When calculating the ContentLength
and writing data to the OutputStream
in StringHttpMessageConverter
, calling str.getBytes(charset)
repeatedly will result in unnecessary array objects occupying memory
https://github.com/spring-projects/spring-framework/blob/09917fad7bca9b3997522f0a75d6319203f2127f/spring-web/src/main/java/org/springframework/http/converter/StringHttpMessageConverter.java#L103-L106
https://github.com/spring-projects/spring-framework/blob/09917fad7bca9b3997522f0a75d6319203f2127f/spring-web/src/main/java/org/springframework/http/converter/StringHttpMessageConverter.java#L122-L129
Comment From: bclozel
Superseded by #35276
We can reopen this issue if we can find a way to improve performance without failing the correct behavior.
Comment From: brucelwl
@bclozel I have identified the reason for the build failure, but my submission signature was not carried.
It has now been fixed. see https://github.com/spring-projects/spring-framework/pull/35280 ,
Please open this issue,
Thanks
Comment From: kilink
I've looked into ways around this in the past, one easy approach is to special case ASCII Strings when the target Charset is ASCII or an ASCII superset (like UTF-8).

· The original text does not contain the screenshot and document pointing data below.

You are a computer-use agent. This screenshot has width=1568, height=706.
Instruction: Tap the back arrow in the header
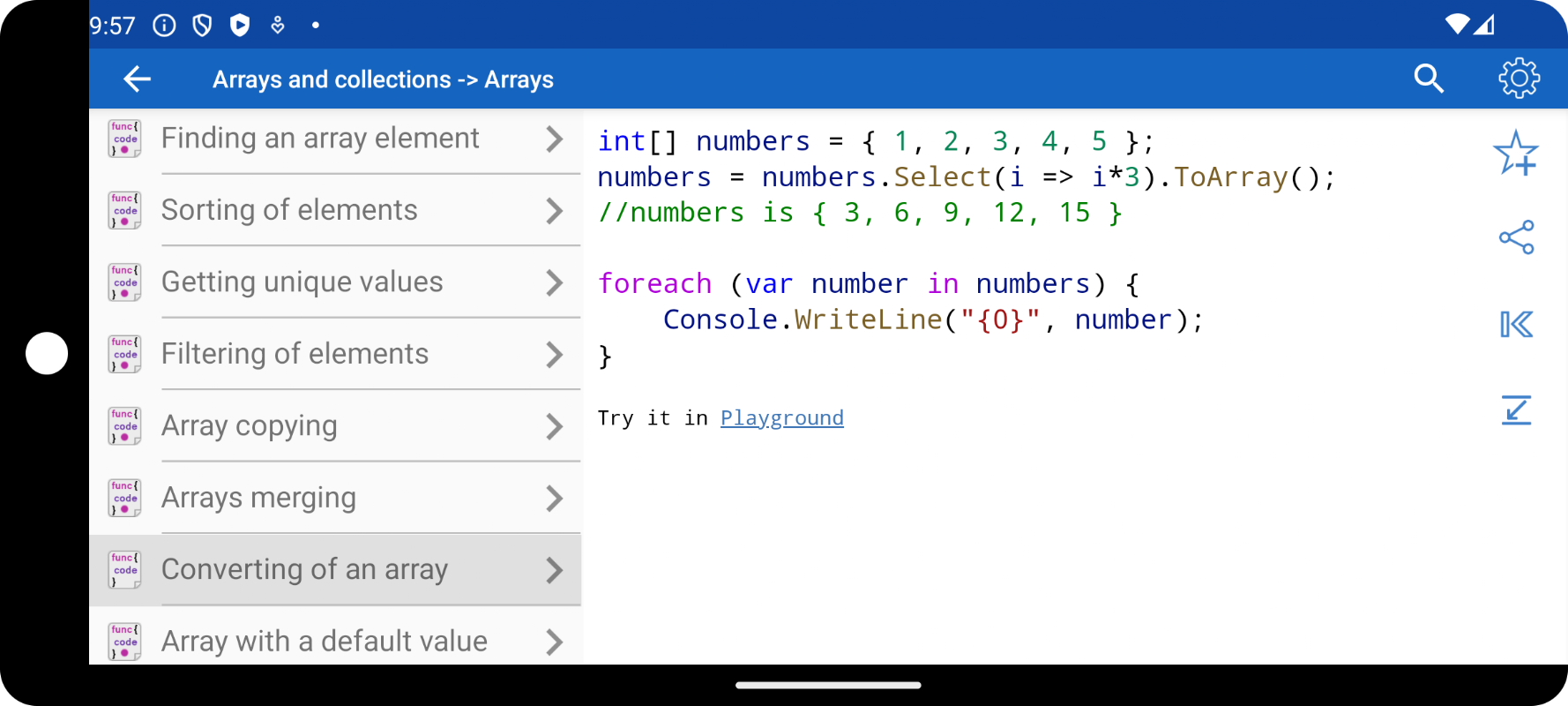[x=137, y=79]
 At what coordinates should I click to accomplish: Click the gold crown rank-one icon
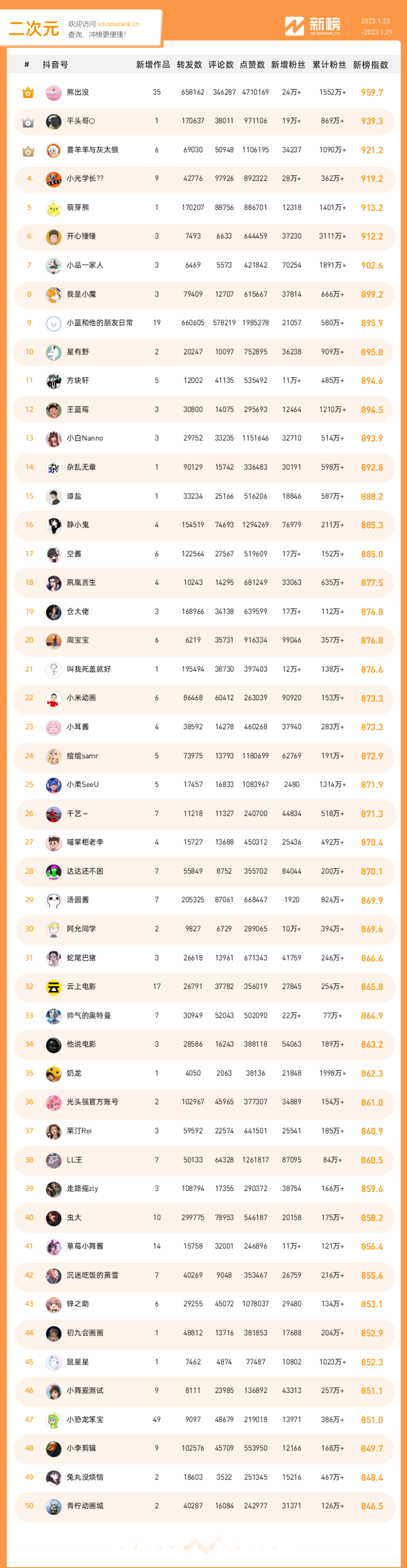tap(28, 92)
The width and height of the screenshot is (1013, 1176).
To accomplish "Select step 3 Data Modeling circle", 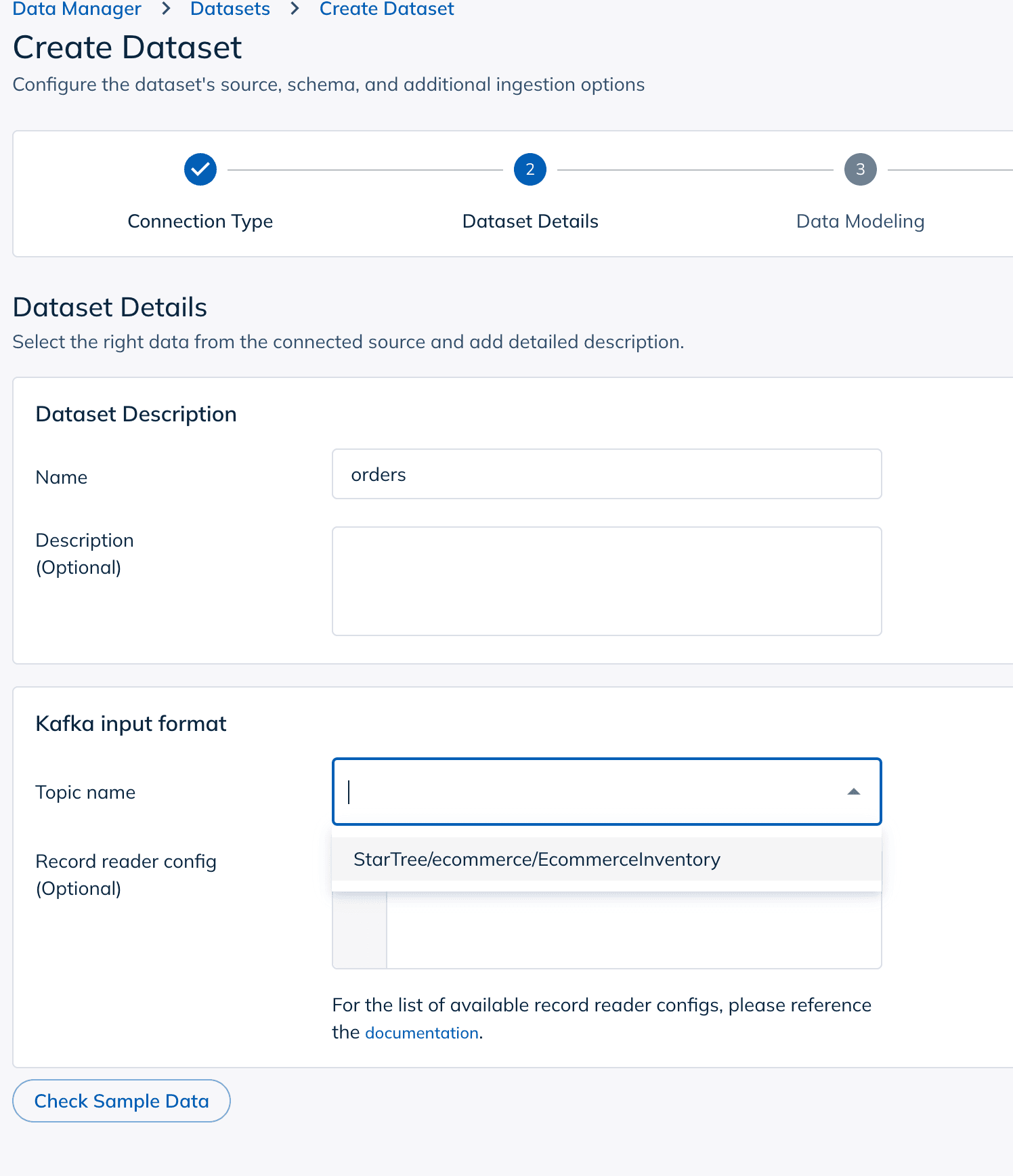I will 860,169.
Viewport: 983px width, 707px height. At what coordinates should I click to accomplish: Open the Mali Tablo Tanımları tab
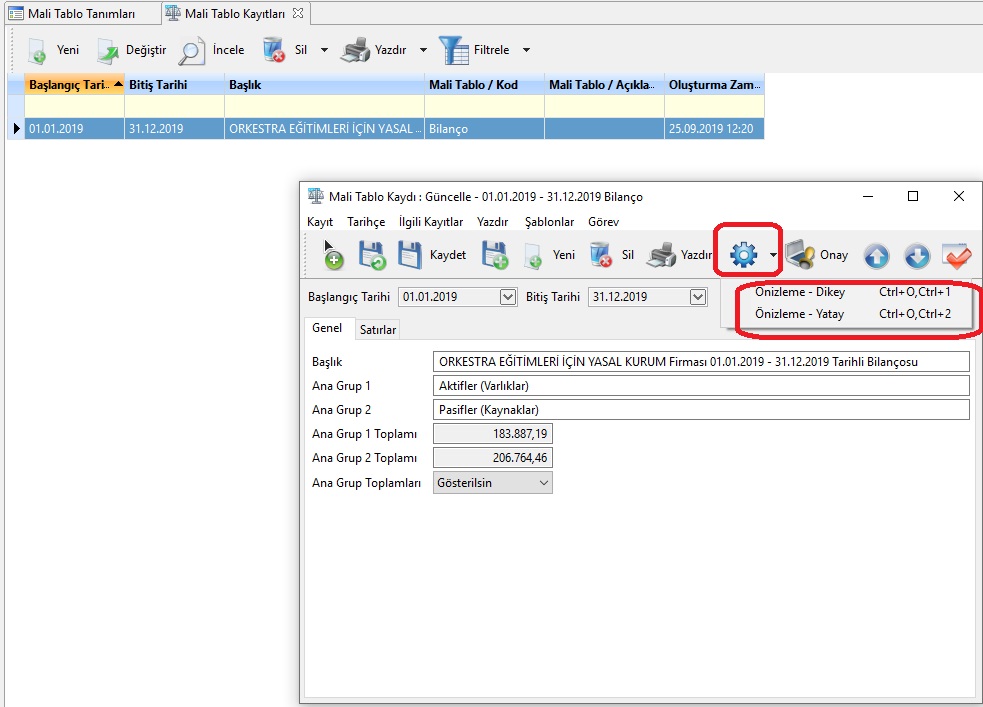tap(80, 13)
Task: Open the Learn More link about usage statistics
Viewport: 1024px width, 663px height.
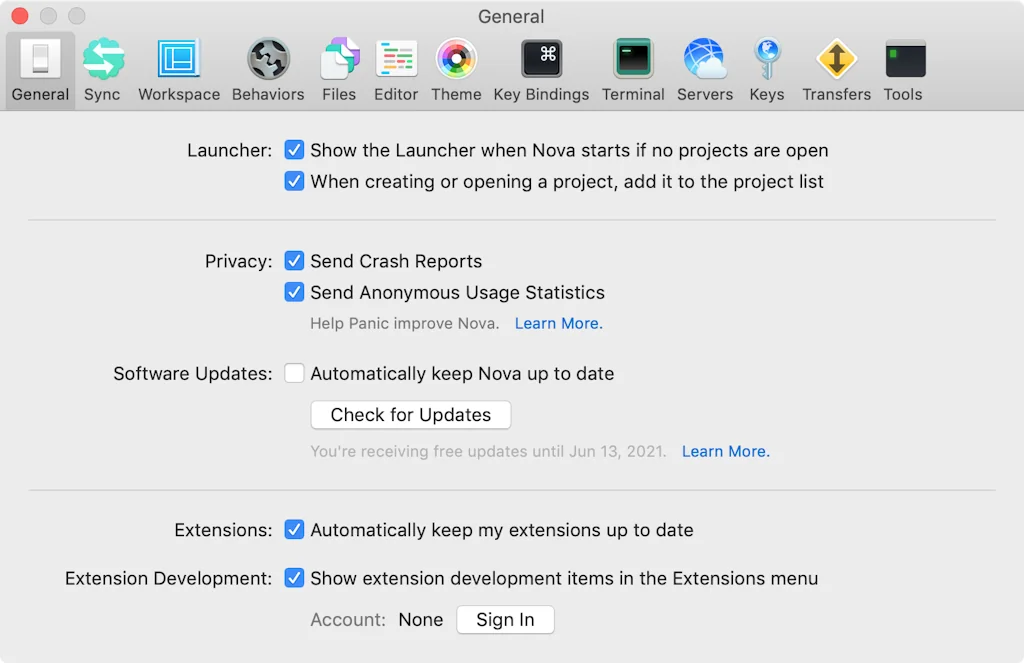Action: tap(558, 323)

Proof of concept here: #35290.
UTF-8 length can be completely handled without allocating the byte array if we added a utility like the one in Guava.
For ASCII and ISO_8859_1, I believe we can actually just use codePoints()
to calculate the length and handle the case of surrogate pairs if we really wanted to.
IMO it would probably be best to decide whether it's worth adding a utility for UTF-8 length calculation specifically, and special case that, since I imagine it's the most commonly used encoding.
Anyway, the only way I can see to preserve backwards compatibility and also avoid the extra allocation is to special case certain character sets and just do the calculations ourselves.
Comment From: rstoyanchev
@kilink thanks for the suggestion, but it becomes then a trade-off between CPU vs memory allocation. Also optimized for the ascii case, but as a side effect less optimized for non-ascii which would require both approaches.
I think we can try to bring closer together setting the content-length and the actual write, or at least make it possible where an optimization can be made.
We could experiment with StringHttpMessageConverter
opting out of content-length writing either by returning null
from getContentLength
or by having content-length header logic extracted into a protected method, and then setting it from within writeInternal
.
Comment From: rstoyanchev
After a closer look my suggestion won't work.
Headers and body writing are separated as distinct phases at a deeper level with headers copied to the underlying client, and decisions about chunked vs content-length mode finalized before writing begins.
Comment From: brucelwl
Thank you very much for taking this issue seriously and reopening it. I previously submitted a PR https://github.com/spring-projects/spring-framework/pull/35280 that could solve this problem, but the optimization method may not be particularly elegant.
Another optimization approach is to add a byte []
and a long
in HttpOutputMessage
to store the byte array and length of the string, and only initialize it on the first use.
Perhaps you have a better way, but as long as you can optimize this problem, thank you very much
Comment From: rstoyanchev
As I mentioned headers and body writing are separated into distinct phases, and I'm not sure if writing during the headers phase won't run into other side effects.
Comment From: kilink
@kilink thanks for the suggestion, but it becomes then a trade-off between CPU vs memory allocation. Also optimized for the ascii case, but as a side effect less optimized for non-ascii which would require both approaches.
Right, it was a proof-of-concept as an alternative to the current approach, which already takes more CPU / memory. If Spring had a utility akin to the one in Guava, it could handle UTF-8, and not just ASCII as well, which may be the most common character encoding. I have deployed a version of the StringHttpMessageConverter
that uses the Guava Utf8 helper in the past and have seen improvements, although admittedly the String converter is not typically the most widely used converter for us.